Taya Kyle's husband Chris Kyle, a Navy SEAL and the military's top sniper, was murdered in early 2013 after he left active duty. Chris Kyle's best--selling autobiography, "American Sniper," had been made into a hit movie about their lives. After his death Taya Kyle published her own autobiography, "American Wife."
Now with her husband's murder years behind her, Taya has been working with the organization started under her late husband's name, The Chris Kyle Frog Foundation, to support military and first responder marriages -- and using her experience and regrets as fuel for the fire.
Taya Kyle Interview: “It’s OK for it to be hard.”
"I think that's the human experience -- the human struggle is what matters today," she said. "So, yeah, once somebody dies it's so much easier to look back and say 'coulda-woulda-shoulda.' You're always going to look back and say 'what could I have done better?' That's love."
Among the main themes Taya speaks on to military and first-responder spouses she works with through the foundation's retreats are her regrets over respect in her marriage.
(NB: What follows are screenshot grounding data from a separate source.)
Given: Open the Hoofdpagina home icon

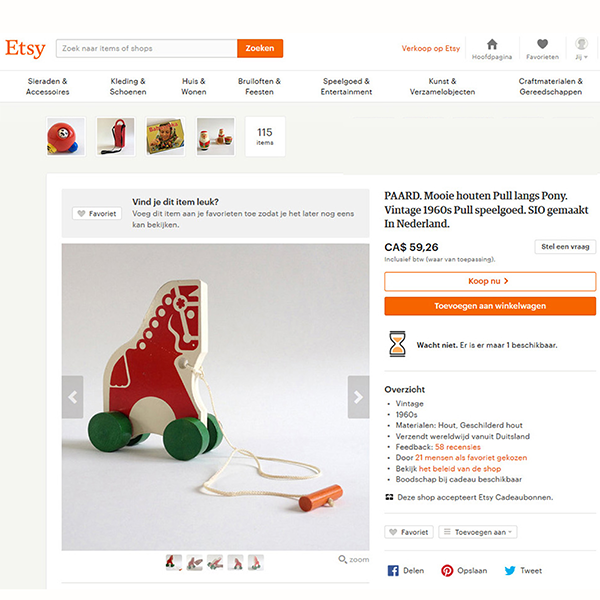Looking at the screenshot, I should 492,48.
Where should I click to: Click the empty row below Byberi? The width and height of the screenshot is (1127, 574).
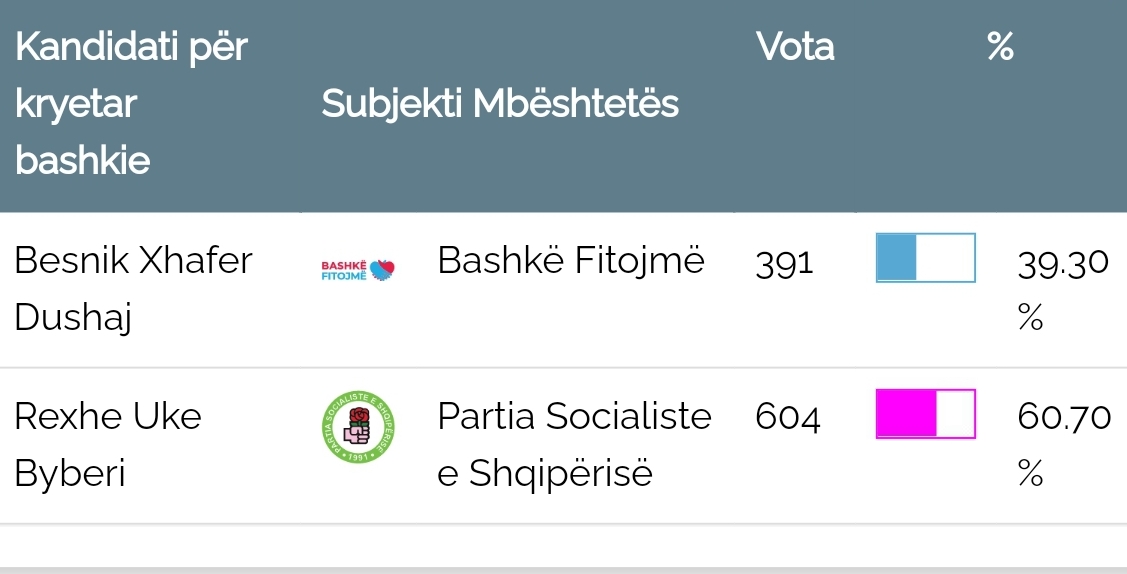click(x=563, y=546)
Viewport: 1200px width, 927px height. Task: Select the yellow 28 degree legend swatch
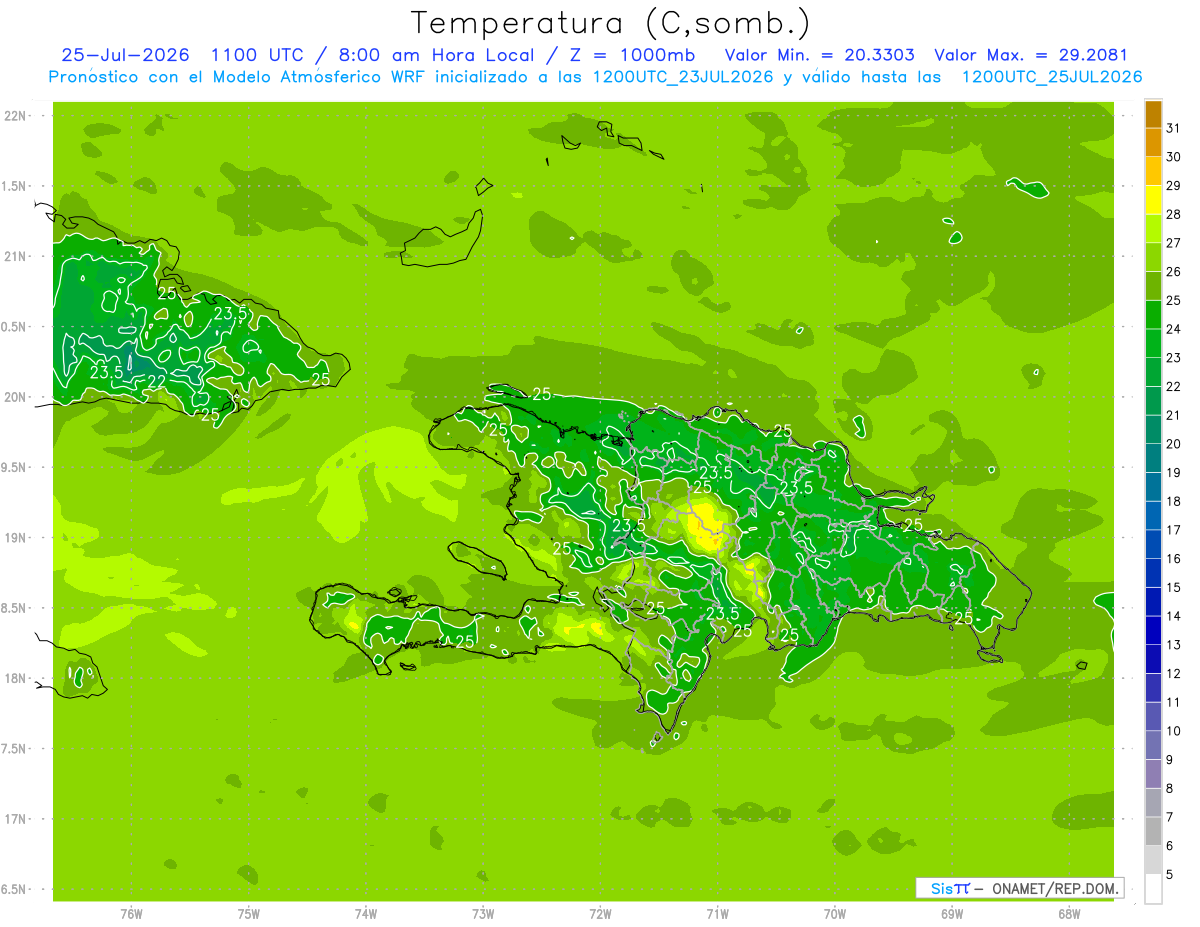(1153, 201)
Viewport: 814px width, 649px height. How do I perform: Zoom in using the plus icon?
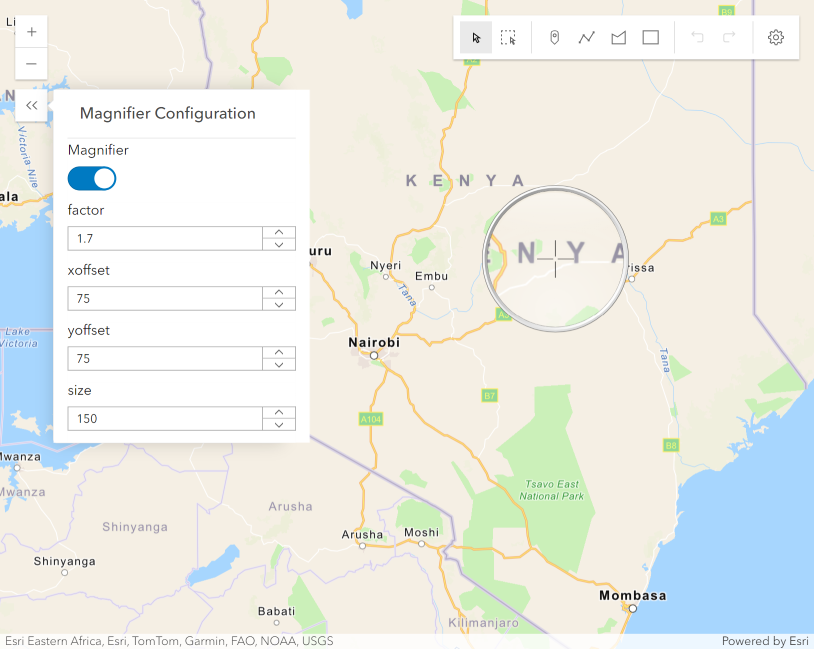pos(31,31)
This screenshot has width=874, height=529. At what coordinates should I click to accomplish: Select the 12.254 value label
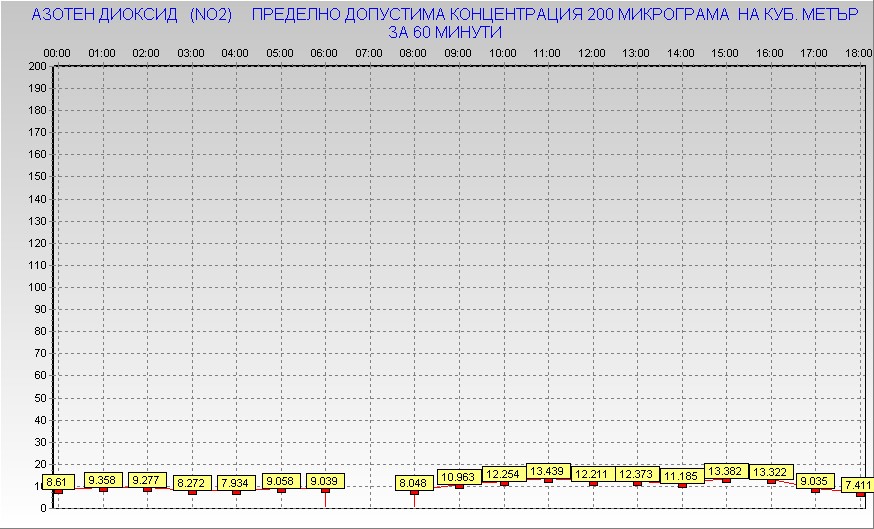click(x=504, y=474)
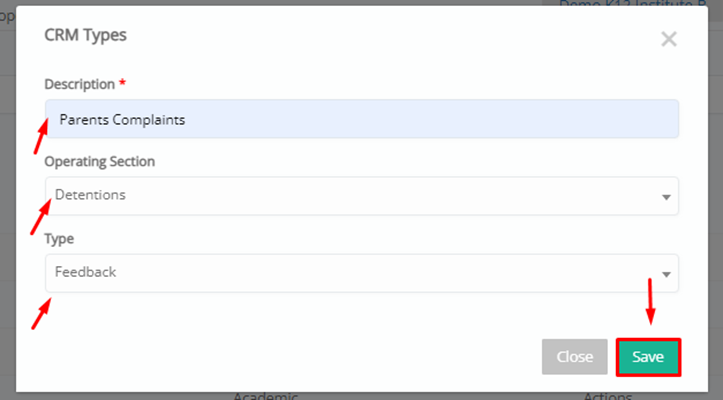Image resolution: width=723 pixels, height=400 pixels.
Task: Click the Description text field
Action: pyautogui.click(x=362, y=119)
But she doesn't mean it in a cowering--before--a--man way that makes so many women bristle at the word. She means it in a way that denotes mutual admiration and trust.
"I wish that I had known how important respect was and to the level men need it. I thought I was giving him so much respect, I thought I did respect him." she told me in a recent interview. "I think I misunderstood where the real power comes from. I think I thought our respect was through dialogue and through shared decision making, but I think the real power was in trusting him. It's such a hard thing to wrap your head around."
If she had been able to better communicate that respect, she told me, she could've better showed Chris how much she loved him.
"I do feel that he would've felt loved the way I actually loved him more often," she told me. "I don't think he ever doubted that I love him. But I remember in the beginning I'd say 'I don't know to communicate to you the way I love you.' If I had known that respect sooner -- but it was just one thing I didn't know."
Taya said another regret is that she didn’t spend more time with Chris doing things he loved. Since his death, for example, she has taken up hunting, a sport he enjoyed that she never did with him. And as a result her Empowered Spouses retreat program includes a time for spouses to get out and try their hands at archery and shotgunning.
One of the things Taya seeks to do with her retreat program is address head--on some things in marriage life that are only ever discussed in hushed tones, like sex and the acknowledgement that military marriage is hard -- and that's OK.
"It's OK for it to be hard -- it doesn't mean it can't be amazing," she said. "And sometimes we're so busy surviving it and getting through, we're forgetting to make time for each other to just be together."
The Chris Kyle Frog Foundation accepts applications for its couples Revitalization Retreats on a rolling basis, officials there said, and will soon accept applications for a spouse-specific Empowered Spouses retreat.